Lebih lanjut, mereka punya istilah hukuman untuk anggota jamaah yang “berani” berbeda pendapat dari mainstream ulama mereka meski dalam perkara sosial-politik sekalipun. Mereka akan di tahdzir, hajr,
dll. Misal, seorang ustadz yang membela pemerintahan sah Presiden Mursi
serta merta akan ditahdzir sampai hajr karena tidak sesuai kebijakan
Raja dan Ulama Saudi. Anggota yang ikut organisasi keislaman yang tidak
berafiliasi/ tidak direstui ulama Saudi bisa dihajr karena dianggap
telah hizbi. Tentu, mengenai parameter siapa yang boleh ditahdzir
ataupun hajr, itu semua murni “kreativitas” penafsiran ustadz-ustadz
mereka saja. Begitu juga parameter kembali ke “ajaran yang benar”,
itupun merupakan “hak prerogative ” ustadz Wahabi-Salafi saja. Sekelas
MUI sebagai lembaga tertinggi ulama di Indonesia pun tidak akan
dianggap. Namun benarkah klaim mereka selama ini ?
Istilah "Hizbi" Adalah Bid'ahnya Wahabi Salafi
Pertama, perlu diketahui bahwa istilah Hizbi ini lahir belakangan, baru
ada setelah gerakan Wahabi-Salafy muncul di jazirah Arab. Sebelumnya
tidak ada salafusshaleh yang mengunakan istilah hizbi dalam kitab-kitab
mereka, apalagi untuk menyebut muslim lain yang tidak sefaham dengannya.
Jika kita tanyakan istilah hizbi ini kepada mereka yang setiap hari
mengkaji kitab kuning karangan ulama salafusshaleh di
pesantren-pesantren pun, mereka akan bingung dengan istilah ini. Maka
tidak berlebihan jika penamaan istilah hizbi untuk mencap muslim lain
itu termasuk kategori bidah, sesuatu yang diada-adakan, bukan berasal
dari Rasulullah SAW dan para salafusshaleh.

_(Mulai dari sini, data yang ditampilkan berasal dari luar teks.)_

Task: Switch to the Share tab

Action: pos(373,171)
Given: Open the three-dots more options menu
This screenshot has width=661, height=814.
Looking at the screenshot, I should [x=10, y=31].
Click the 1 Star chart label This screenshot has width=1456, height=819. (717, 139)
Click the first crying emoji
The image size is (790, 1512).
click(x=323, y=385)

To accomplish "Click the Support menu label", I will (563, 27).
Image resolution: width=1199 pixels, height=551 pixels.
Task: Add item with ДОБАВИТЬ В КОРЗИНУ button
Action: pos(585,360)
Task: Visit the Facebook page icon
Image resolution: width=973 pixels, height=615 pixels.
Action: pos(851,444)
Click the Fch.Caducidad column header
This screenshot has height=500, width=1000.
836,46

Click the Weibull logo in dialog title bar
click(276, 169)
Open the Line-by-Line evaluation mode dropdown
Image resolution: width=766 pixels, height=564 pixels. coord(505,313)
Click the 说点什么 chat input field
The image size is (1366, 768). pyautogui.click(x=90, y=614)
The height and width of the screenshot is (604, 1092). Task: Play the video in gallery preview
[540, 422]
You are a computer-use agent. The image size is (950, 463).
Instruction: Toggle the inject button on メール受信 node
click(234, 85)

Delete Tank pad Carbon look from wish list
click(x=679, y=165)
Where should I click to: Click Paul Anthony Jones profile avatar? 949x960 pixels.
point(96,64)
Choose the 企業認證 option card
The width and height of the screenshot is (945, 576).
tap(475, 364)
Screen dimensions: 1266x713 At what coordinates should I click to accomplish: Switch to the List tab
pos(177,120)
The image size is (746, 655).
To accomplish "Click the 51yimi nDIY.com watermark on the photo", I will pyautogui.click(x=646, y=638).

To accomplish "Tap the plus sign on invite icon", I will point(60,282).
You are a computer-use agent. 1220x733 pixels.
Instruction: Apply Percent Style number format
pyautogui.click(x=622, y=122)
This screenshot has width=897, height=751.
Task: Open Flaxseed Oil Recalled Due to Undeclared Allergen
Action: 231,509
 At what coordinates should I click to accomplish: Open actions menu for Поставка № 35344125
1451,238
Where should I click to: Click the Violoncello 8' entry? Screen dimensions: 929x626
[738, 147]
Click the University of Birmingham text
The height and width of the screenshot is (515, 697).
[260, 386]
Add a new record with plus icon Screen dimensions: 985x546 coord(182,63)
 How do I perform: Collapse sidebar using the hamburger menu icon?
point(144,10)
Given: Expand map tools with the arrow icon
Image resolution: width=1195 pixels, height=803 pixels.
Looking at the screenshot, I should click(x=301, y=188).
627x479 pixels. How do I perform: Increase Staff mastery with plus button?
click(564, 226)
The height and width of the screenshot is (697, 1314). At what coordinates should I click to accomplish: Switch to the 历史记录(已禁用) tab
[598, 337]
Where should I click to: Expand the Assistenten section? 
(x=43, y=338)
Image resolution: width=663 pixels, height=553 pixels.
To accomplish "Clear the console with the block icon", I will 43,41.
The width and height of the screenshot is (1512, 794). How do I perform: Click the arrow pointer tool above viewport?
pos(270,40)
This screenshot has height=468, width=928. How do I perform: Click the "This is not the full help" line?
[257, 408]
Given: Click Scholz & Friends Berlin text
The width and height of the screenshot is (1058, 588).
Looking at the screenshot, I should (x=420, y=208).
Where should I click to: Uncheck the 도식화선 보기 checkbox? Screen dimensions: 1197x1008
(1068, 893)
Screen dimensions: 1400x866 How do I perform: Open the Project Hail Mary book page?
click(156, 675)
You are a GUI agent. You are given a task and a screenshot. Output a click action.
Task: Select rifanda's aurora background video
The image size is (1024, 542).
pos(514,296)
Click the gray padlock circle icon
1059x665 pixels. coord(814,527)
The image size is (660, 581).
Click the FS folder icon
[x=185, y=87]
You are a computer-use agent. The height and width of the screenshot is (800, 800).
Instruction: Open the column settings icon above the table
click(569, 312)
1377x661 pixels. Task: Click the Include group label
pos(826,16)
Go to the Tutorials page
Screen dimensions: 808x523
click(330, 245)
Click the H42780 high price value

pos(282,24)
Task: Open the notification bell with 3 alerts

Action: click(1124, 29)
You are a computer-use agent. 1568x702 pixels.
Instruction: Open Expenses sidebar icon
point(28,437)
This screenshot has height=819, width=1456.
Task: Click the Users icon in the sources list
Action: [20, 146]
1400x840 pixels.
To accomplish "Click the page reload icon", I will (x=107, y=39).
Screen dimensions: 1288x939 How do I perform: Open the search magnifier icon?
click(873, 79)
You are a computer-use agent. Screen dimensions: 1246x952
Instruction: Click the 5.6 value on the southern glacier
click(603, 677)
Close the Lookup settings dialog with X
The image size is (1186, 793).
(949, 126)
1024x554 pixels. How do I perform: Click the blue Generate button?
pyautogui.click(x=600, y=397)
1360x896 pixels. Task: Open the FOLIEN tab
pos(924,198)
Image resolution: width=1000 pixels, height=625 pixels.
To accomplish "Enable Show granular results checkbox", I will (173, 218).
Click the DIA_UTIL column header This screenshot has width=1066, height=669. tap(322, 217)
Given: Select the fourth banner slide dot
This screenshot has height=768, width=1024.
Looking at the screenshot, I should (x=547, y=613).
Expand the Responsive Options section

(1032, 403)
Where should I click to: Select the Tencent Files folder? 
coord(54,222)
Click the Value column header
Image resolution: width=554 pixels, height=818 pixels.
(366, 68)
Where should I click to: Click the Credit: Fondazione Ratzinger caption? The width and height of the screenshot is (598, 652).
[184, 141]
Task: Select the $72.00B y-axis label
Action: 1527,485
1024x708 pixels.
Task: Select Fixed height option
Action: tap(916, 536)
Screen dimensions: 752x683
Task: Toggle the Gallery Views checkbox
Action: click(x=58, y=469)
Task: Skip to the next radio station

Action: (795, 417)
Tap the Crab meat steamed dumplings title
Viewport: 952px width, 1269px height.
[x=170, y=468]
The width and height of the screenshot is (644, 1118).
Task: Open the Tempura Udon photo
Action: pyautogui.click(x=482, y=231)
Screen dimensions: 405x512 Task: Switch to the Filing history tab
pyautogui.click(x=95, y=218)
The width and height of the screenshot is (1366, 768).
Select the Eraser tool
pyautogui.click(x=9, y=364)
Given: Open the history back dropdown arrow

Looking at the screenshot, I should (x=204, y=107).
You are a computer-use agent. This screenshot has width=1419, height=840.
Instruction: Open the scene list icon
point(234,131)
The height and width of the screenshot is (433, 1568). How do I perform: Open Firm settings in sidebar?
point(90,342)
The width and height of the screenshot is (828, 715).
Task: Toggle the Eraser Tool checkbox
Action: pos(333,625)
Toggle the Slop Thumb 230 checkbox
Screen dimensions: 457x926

Kedua, hukum asal dari membela sebuah organisasi atau kelompok tertentu
dari umat Islam adalah dianjurkan. Karena jika bukan muslim yang membela
institusi Islam, siapa lagi? Mungkinkah Amerika Serikat (AS) sekutu
Saudi itu akan membela? Jamaah Wahabi-Salafi pun sering membela kelompok
ulama ataupun kebijakan Raja, meski kadang salah.
Al-Qur’an menyebut kata Hizbullah, bukan hizbi:
“ Ketahuilah, bahwa Sesungguhnya hizbullah itu adalah golongan yang beruntung”. (QS. Al-Mujadillah : 22)
Hizbullah adalah golongan yang berjuang di jalan Allah. Kata hizbullah dilawankan dengan kata hizbussyaithon.
“Mereka Itulah Hizbusyaiton. Ketahuilah, bahwa Sesungguhnya Hizbusyaiton Itulah golongan yang merugi.” (QS. Al-Mujadillah : 19)
Jadi, al-Quran dan hadits sendiri tidak pernah mengkategorisasikan
muslim dalam istilah hizbi atau salafy. Ini benar-benar perkara baru
yang diada-adakan.
Hal yang jelas-jelas dilarang adalah jika seseorang fanatik kepada
golongannya dengan hawa nafsu, sehingga benar atau salah tetap diikuti
tanpa Ilmu, atau bahkan menganggap hanya golongannya yang benar,
sedangkan yang lain bidah, dan sesat alias masuk neraka. Maka ini adalah
bentuk Hizbi yang haram dan sangat tercela. Begitu pula sikap “selalu
membenarkan” ustadz, ulama atau kebijakan Raja (meski bersekutu dengan
penjajah AS) serta suka menyalahkan ulama lain yang berbeda pendapat.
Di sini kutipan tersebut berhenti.